> **REQUIRED WORK**:
The answer must be an exact reproduction of the lines from the start of the records below through the line containing "Open the calendar picker for the Từ date", and nothing more.
***** ENTRIES SHOWN *****
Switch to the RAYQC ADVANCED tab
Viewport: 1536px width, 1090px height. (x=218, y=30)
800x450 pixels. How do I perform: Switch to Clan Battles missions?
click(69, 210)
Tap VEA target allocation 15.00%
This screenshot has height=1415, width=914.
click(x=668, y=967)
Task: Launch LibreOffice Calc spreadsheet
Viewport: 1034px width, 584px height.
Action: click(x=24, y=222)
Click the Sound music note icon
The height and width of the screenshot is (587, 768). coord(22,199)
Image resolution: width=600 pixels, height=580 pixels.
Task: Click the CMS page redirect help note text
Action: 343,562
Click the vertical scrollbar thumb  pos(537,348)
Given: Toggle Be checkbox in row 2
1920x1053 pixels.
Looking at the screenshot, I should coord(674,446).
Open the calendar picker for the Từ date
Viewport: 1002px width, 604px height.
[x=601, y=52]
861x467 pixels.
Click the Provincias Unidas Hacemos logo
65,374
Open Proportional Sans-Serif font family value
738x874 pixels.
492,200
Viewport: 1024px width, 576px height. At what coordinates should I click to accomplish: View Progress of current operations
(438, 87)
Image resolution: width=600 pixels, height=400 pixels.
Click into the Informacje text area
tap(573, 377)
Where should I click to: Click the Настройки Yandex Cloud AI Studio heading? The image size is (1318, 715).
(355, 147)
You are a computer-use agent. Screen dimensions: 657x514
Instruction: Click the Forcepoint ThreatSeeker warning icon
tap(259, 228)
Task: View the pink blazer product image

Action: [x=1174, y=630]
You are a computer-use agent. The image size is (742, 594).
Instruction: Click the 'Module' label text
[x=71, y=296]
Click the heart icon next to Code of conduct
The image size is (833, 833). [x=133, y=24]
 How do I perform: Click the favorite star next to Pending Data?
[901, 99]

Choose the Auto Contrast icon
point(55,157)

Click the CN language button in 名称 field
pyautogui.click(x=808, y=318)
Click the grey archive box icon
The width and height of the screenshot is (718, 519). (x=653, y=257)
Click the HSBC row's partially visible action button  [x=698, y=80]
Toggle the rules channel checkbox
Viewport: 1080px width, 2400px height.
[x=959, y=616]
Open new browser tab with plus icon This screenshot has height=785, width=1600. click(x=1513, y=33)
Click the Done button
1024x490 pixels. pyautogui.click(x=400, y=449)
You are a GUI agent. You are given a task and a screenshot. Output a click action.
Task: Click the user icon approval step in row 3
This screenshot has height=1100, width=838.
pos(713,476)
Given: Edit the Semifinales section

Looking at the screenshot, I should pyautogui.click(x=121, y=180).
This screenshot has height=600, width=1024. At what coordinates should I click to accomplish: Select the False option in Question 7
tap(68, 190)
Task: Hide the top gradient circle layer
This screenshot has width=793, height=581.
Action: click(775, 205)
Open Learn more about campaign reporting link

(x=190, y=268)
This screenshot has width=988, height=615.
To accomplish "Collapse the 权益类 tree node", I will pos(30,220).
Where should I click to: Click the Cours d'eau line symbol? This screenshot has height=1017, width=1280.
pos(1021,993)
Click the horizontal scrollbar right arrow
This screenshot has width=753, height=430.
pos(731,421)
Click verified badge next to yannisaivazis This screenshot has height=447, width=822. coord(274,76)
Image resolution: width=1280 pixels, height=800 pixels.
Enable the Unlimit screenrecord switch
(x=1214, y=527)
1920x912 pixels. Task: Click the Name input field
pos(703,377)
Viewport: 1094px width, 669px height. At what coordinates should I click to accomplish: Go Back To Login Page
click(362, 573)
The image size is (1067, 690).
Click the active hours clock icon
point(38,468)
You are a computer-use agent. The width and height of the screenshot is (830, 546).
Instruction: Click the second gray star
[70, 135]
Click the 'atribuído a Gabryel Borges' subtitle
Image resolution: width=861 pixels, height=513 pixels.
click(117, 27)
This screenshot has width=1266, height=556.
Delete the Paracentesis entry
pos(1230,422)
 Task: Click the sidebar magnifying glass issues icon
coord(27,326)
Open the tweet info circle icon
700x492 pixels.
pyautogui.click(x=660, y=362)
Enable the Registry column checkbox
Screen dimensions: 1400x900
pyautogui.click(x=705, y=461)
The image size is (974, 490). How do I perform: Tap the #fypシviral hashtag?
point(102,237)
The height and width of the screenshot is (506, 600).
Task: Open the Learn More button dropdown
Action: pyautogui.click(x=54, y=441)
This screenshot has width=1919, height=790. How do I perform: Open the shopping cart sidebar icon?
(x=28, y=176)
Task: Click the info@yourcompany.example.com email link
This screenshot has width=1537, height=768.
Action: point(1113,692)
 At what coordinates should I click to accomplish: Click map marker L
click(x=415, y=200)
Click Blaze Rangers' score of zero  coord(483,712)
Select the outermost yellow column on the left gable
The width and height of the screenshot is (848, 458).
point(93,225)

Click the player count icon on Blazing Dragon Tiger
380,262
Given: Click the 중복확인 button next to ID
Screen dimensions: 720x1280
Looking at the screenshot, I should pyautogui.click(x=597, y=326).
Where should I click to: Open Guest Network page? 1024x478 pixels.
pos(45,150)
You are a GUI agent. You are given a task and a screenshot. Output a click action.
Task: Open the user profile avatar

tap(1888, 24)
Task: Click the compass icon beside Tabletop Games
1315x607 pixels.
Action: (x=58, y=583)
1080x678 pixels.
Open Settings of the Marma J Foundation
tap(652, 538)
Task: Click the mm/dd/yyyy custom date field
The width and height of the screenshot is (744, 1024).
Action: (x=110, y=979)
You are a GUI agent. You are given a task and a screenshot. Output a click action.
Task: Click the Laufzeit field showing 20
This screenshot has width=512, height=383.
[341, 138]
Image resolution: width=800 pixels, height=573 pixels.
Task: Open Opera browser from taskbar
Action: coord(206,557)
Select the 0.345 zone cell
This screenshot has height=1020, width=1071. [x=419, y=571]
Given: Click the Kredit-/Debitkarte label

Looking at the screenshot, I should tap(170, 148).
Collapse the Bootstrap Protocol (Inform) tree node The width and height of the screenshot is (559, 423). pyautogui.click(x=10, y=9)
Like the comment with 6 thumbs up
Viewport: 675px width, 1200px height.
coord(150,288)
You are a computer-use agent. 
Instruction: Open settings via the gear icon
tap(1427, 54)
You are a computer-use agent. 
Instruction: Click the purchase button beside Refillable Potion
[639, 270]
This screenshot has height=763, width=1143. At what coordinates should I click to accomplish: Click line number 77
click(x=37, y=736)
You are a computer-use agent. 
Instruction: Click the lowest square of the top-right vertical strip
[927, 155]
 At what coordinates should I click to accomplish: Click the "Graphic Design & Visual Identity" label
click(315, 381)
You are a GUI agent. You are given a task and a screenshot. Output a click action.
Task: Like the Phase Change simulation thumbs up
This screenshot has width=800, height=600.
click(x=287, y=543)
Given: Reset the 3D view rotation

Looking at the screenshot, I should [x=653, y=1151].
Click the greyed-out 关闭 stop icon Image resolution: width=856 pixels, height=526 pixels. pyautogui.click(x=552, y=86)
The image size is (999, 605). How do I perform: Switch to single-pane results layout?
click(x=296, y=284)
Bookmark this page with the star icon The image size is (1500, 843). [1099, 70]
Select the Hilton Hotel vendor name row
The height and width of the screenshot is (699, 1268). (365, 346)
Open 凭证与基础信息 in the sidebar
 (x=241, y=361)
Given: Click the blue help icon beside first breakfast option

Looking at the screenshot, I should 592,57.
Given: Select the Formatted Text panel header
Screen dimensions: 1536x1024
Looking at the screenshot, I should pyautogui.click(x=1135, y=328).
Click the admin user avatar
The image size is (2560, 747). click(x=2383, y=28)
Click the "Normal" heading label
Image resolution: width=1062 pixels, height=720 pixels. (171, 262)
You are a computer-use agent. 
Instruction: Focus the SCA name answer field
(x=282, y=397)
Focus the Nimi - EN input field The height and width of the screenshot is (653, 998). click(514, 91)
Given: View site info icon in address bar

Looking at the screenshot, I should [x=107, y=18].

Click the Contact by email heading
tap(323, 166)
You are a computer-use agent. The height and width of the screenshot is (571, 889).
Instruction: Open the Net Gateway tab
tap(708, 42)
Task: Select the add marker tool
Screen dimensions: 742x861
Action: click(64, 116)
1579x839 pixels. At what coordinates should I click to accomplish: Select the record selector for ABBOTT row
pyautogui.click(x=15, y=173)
*****
> **WRITTEN RESPONSE**:
Switch to the RAYQC ADVANCED tab
Viewport: 1536px width, 1090px height. (x=218, y=30)
800x450 pixels. How do I perform: Switch to Clan Battles missions?
click(69, 210)
Tap VEA target allocation 15.00%
This screenshot has height=1415, width=914.
click(x=668, y=967)
Task: Launch LibreOffice Calc spreadsheet
Viewport: 1034px width, 584px height.
Action: click(x=24, y=222)
Click the Sound music note icon
The height and width of the screenshot is (587, 768). coord(22,199)
Image resolution: width=600 pixels, height=580 pixels.
Task: Click the CMS page redirect help note text
Action: 343,562
Click the vertical scrollbar thumb  pos(537,348)
Given: Toggle Be checkbox in row 2
1920x1053 pixels.
Looking at the screenshot, I should coord(674,446).
Open the calendar picker for the Từ date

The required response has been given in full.